A collaborative project to collect datasets in SEA languages, SEA regions, or SEA cultures.
Apache License 2.0
65 stars 57 forks source link

Closes #365 | Implement dataloader for KDE4 #404

Closed ssun32 closed 6 months ago

ssun32 commented 8 months ago

Closes #365

Checkbox

yongzx commented 7 months ago

Tested this with python -m tests.test_seacrowd seacrowd/sea_datasets/kde4/kde4.py and encountered the following error. @ssun32 did you download them locally when you create this, or is it that perhaps the url currently down?

File "/Users/yong/Dev/env_seacrowd/lib/python3.8/site-packages/datasets/utils/file_utils.py", line 596, in get_from_cache
    raise FileNotFoundError(f"Couldn't find file at {url}")
FileNotFoundError: Couldn't find file at https://opus.nlpl.eu/download.php?f=KDE4/v2/moses/af-ms.txt.zip
ssun32 commented 7 months ago

Tested this with python -m tests.test_seacrowd seacrowd/sea_datasets/kde4/kde4.py and encountered the following error. @ssun32 did you download them locally when you create this, or is it that perhaps the url currently down?

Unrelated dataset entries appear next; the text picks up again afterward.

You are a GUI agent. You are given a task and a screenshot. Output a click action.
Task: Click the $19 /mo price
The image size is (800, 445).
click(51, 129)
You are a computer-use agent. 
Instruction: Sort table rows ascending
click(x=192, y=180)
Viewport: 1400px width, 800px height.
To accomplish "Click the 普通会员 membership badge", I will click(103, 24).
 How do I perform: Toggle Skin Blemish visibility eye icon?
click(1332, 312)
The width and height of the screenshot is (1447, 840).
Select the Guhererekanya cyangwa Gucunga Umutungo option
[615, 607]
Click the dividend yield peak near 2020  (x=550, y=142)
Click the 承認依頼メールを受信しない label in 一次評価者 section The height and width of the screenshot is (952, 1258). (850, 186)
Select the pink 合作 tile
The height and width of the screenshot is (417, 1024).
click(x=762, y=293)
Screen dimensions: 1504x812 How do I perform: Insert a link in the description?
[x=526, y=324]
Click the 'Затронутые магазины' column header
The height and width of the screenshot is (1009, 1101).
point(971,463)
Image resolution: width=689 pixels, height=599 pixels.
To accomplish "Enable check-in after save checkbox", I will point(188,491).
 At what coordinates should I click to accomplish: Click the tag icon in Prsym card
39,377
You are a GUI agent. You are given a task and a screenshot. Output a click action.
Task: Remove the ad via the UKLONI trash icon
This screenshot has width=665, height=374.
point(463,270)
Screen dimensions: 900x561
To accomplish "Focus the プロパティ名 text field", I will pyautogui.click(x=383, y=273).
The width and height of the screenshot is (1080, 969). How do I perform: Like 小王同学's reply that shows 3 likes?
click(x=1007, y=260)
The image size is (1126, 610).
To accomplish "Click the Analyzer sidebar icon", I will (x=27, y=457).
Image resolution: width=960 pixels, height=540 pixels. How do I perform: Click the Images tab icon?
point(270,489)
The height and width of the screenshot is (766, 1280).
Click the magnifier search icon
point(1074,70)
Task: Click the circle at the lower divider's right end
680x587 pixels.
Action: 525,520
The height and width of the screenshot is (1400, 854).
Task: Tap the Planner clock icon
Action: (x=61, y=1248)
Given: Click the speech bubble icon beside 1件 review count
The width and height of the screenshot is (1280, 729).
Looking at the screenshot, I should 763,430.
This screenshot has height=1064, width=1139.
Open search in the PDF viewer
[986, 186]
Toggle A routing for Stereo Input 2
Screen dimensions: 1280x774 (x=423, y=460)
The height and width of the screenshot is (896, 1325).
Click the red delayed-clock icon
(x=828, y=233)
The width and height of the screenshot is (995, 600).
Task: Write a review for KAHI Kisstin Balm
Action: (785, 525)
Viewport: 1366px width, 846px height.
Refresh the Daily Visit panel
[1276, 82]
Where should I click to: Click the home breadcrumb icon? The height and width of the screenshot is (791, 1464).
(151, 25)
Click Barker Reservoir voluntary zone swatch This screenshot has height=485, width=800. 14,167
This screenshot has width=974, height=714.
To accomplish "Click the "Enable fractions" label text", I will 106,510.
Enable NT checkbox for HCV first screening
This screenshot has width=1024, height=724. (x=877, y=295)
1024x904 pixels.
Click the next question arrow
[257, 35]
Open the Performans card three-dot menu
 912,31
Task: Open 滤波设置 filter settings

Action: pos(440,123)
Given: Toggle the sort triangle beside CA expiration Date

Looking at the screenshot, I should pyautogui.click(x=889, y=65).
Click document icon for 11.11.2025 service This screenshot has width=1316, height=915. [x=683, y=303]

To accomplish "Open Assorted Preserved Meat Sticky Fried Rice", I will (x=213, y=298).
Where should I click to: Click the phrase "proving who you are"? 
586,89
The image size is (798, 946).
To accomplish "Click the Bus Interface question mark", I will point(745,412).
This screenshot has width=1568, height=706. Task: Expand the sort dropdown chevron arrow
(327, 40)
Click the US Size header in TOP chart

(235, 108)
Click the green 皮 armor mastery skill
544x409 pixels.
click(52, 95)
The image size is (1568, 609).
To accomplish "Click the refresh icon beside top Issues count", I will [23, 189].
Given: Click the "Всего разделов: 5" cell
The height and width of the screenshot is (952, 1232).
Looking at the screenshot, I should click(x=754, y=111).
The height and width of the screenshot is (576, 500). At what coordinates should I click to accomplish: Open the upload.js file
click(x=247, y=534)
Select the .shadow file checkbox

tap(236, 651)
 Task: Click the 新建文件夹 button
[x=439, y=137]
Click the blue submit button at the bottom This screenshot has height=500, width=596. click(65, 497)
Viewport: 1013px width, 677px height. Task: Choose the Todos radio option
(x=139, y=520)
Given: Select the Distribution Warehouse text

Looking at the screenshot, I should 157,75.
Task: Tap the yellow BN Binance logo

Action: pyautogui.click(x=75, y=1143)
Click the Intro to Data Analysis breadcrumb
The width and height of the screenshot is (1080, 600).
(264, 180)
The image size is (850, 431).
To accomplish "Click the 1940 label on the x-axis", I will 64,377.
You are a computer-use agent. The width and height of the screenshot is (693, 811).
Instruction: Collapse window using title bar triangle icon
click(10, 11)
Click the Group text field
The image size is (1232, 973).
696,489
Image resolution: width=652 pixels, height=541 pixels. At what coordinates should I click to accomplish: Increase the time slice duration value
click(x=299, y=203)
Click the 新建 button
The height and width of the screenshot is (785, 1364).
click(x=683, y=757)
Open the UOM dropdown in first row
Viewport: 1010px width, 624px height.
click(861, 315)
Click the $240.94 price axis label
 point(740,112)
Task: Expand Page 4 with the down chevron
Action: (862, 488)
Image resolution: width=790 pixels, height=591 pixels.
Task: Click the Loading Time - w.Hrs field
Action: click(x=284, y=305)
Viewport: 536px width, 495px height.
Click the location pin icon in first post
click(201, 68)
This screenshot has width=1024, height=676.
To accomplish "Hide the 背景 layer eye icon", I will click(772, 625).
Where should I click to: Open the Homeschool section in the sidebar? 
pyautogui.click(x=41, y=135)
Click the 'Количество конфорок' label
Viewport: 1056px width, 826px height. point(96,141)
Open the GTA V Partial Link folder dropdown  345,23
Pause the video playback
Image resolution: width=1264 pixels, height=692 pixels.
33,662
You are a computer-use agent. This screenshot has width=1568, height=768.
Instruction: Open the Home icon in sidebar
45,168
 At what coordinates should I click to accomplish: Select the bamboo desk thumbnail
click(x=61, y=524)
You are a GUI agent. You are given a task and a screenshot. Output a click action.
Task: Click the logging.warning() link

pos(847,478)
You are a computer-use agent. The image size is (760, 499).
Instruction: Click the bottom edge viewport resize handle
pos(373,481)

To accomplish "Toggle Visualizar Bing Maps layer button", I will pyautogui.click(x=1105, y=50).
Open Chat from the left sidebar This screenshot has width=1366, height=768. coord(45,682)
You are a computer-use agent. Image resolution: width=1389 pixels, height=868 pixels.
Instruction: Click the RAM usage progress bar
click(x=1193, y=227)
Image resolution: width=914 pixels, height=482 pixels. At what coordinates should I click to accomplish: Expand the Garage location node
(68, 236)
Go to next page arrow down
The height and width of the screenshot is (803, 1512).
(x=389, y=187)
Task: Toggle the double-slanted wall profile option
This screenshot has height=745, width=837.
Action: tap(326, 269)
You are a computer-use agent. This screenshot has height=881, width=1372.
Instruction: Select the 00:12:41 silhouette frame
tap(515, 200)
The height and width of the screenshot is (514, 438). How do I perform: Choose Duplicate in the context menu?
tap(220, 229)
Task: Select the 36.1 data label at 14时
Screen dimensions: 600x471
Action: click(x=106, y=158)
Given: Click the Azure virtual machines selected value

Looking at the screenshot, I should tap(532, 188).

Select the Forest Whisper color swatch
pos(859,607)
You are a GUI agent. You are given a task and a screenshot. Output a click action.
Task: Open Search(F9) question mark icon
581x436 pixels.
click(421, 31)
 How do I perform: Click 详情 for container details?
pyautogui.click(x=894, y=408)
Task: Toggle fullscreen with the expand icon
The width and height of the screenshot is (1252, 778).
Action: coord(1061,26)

File "/Users/yong/Dev/env_seacrowd/lib/python3.8/site-packages/datasets/utils/file_utils.py", line 596, in get_from_cache
    raise FileNotFoundError(f"Couldn't find file at {url}")
FileNotFoundError: Couldn't find file at https://opus.nlpl.eu/download.php?f=KDE4/v2/moses/af-ms.txt.zip

Hi @yongzx, it seems that opus people did a major overhaul to their website. I have updated the script with the latest download link.

yongzx commented 6 months ago

Works for me now! Approving this.